== TASK INSTRUCTIONS ==
State how many lines in these records contain the word "scrollbar", and nothing else.

== TASK INPUT ==
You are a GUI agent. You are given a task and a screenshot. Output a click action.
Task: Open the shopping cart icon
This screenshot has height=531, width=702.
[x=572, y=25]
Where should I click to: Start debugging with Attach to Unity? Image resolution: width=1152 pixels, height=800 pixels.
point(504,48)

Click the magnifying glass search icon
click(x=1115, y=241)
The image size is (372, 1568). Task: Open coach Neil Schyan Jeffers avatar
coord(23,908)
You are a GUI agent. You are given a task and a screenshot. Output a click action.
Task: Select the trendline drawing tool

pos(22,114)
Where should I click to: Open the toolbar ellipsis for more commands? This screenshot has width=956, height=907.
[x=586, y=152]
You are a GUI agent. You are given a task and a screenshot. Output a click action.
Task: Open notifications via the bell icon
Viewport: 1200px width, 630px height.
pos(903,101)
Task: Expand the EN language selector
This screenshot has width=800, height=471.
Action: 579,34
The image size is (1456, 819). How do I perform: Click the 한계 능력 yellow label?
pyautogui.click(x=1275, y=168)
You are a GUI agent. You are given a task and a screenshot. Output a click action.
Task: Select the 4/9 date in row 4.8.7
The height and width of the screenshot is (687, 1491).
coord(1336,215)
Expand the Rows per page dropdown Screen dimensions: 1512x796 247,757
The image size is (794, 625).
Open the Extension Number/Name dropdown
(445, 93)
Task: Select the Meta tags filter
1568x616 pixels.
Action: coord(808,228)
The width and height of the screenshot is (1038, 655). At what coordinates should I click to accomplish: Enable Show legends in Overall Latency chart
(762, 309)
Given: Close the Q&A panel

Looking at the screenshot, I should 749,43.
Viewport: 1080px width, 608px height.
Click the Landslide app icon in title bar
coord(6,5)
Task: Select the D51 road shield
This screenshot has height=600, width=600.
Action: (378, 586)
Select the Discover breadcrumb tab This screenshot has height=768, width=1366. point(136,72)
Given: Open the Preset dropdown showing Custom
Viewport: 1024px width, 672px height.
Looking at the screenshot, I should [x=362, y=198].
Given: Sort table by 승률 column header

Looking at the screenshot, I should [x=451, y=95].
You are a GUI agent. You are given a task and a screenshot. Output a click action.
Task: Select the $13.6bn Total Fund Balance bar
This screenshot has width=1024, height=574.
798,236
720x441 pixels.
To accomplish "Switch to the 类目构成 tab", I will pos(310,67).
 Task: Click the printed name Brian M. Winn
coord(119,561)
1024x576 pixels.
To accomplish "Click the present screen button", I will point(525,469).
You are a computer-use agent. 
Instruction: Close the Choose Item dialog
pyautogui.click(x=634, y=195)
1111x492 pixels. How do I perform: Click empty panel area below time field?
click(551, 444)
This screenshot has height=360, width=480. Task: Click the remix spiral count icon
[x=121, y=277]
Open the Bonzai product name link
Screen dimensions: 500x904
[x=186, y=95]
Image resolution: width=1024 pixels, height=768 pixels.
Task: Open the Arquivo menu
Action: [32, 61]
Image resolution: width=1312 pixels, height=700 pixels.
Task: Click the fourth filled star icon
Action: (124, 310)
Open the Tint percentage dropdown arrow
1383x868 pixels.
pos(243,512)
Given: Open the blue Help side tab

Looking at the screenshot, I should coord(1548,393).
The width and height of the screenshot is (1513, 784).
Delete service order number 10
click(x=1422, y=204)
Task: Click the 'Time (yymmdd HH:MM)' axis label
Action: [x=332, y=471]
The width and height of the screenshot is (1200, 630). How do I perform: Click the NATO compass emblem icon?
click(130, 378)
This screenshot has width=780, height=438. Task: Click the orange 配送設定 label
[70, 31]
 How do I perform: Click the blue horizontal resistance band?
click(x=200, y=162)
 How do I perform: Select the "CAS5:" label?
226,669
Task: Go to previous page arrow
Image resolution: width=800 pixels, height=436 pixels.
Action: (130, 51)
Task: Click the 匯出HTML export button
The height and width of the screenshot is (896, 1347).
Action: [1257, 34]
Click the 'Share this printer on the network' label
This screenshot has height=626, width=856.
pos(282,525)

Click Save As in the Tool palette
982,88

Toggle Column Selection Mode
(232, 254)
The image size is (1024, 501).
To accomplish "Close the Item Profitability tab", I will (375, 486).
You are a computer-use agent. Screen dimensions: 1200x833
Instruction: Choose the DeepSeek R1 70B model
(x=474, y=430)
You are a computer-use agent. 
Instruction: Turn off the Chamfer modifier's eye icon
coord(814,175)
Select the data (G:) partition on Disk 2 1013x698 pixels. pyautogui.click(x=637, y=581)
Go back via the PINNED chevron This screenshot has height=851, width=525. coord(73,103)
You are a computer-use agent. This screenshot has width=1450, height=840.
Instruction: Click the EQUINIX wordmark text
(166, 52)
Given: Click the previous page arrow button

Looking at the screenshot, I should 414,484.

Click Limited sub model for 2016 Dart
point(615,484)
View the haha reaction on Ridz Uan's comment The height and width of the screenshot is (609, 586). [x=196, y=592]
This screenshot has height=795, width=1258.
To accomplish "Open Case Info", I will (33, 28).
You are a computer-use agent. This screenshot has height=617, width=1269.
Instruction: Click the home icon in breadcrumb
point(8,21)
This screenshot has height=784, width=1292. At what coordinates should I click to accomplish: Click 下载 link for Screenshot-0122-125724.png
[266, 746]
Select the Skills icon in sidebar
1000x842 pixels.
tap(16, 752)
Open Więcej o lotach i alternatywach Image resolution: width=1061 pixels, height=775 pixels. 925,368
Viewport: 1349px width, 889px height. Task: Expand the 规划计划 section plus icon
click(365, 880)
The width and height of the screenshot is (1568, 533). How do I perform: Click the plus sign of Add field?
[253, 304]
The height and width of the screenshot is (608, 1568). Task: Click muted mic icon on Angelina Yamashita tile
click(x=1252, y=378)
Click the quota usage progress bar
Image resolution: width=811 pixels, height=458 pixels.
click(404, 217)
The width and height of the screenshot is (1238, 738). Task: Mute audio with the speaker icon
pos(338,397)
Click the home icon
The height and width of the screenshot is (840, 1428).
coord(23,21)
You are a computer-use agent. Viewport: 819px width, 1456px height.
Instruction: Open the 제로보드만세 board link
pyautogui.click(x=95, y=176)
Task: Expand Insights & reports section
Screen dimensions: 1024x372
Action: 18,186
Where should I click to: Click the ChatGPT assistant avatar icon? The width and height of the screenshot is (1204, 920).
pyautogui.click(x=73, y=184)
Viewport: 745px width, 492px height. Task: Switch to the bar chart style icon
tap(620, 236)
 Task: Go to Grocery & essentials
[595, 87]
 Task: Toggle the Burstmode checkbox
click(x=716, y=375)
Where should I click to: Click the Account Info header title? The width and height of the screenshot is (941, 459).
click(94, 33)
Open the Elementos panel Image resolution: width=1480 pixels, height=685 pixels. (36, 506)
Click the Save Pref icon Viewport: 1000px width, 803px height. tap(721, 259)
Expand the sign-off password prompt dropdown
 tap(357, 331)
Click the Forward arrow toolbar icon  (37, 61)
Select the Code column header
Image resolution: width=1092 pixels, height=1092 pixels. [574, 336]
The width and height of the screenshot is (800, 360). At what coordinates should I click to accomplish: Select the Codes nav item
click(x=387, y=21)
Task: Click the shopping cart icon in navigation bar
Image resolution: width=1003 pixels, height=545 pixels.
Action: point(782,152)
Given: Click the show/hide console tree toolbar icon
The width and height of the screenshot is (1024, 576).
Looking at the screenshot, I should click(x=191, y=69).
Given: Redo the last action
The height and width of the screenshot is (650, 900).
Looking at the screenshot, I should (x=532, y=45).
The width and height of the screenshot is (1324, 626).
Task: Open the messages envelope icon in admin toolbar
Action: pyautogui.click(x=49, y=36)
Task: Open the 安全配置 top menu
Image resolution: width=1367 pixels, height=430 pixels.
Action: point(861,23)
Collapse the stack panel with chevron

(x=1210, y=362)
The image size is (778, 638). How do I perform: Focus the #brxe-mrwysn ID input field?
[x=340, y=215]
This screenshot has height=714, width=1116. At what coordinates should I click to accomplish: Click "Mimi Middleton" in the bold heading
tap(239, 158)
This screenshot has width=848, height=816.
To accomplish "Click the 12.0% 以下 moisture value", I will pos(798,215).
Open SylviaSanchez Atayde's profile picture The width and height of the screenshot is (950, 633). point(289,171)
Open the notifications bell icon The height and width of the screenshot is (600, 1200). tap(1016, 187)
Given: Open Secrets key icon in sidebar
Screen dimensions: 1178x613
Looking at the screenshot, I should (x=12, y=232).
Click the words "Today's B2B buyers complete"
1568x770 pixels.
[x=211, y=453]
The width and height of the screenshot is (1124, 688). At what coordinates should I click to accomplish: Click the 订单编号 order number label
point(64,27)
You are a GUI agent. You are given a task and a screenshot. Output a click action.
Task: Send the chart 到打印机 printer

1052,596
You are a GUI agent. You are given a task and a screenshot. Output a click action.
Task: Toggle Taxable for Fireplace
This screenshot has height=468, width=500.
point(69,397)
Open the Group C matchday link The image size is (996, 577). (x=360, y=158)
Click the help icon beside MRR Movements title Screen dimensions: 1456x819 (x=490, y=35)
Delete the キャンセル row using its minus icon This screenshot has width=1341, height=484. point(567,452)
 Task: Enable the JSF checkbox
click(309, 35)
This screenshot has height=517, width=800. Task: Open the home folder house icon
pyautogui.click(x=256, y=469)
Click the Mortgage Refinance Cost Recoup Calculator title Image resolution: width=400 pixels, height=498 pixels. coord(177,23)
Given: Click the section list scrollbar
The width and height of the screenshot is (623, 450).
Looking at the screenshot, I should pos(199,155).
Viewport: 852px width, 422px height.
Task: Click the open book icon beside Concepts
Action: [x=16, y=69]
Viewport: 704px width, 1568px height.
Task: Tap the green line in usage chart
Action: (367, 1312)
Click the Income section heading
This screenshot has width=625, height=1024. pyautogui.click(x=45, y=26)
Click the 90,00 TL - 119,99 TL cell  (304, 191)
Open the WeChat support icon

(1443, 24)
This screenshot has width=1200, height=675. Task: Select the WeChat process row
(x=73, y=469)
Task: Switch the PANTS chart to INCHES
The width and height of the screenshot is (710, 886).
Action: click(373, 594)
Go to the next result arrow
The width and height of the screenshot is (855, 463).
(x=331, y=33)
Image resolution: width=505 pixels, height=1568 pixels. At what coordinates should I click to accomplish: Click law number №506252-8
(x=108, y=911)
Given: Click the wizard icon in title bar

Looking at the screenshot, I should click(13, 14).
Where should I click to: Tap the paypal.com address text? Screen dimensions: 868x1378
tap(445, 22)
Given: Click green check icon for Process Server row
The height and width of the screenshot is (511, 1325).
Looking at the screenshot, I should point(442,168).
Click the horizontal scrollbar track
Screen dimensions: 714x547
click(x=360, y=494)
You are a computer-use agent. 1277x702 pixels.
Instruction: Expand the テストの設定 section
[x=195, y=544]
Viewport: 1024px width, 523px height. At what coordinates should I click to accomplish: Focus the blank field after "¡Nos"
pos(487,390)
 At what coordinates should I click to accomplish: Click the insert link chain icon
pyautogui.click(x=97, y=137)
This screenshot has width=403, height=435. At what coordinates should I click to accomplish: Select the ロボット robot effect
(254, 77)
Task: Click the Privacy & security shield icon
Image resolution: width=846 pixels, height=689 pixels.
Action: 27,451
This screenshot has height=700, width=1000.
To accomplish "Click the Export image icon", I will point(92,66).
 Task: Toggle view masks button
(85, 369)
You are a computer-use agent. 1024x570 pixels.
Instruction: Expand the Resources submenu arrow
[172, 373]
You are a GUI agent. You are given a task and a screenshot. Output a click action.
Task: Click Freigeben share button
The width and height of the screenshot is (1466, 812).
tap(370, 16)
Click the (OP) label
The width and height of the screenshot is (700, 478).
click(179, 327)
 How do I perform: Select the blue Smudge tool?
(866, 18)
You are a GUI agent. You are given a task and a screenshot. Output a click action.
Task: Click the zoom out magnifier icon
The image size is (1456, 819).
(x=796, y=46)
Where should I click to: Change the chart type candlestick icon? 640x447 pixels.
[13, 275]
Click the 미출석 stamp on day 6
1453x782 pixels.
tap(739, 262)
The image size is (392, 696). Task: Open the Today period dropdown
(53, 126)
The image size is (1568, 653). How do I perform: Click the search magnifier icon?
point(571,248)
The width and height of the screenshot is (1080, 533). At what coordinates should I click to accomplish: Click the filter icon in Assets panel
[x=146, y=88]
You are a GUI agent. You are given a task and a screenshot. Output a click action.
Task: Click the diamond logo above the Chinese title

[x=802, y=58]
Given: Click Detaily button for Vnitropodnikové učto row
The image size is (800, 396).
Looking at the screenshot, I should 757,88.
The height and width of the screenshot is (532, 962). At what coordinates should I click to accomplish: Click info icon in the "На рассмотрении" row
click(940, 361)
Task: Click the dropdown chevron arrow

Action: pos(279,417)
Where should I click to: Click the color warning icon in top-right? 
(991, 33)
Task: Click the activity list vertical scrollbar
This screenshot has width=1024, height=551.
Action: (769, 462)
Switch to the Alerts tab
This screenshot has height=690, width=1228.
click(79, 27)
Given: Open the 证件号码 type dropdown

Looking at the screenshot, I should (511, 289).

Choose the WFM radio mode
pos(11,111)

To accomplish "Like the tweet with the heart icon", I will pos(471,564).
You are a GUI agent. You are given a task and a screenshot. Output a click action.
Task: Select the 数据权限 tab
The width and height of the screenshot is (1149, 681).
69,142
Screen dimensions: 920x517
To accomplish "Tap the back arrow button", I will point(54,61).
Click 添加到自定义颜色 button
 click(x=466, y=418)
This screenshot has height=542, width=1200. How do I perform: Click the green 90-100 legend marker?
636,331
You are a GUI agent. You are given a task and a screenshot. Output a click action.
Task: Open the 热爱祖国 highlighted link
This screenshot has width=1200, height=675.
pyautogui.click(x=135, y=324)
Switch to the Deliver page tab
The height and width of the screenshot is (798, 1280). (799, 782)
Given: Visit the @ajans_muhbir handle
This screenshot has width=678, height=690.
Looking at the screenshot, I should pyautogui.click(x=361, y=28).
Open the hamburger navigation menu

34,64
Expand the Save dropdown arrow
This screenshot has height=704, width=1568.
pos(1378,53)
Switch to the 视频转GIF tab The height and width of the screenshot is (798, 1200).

== SOLUTION TO THIS PROBLEM ==
3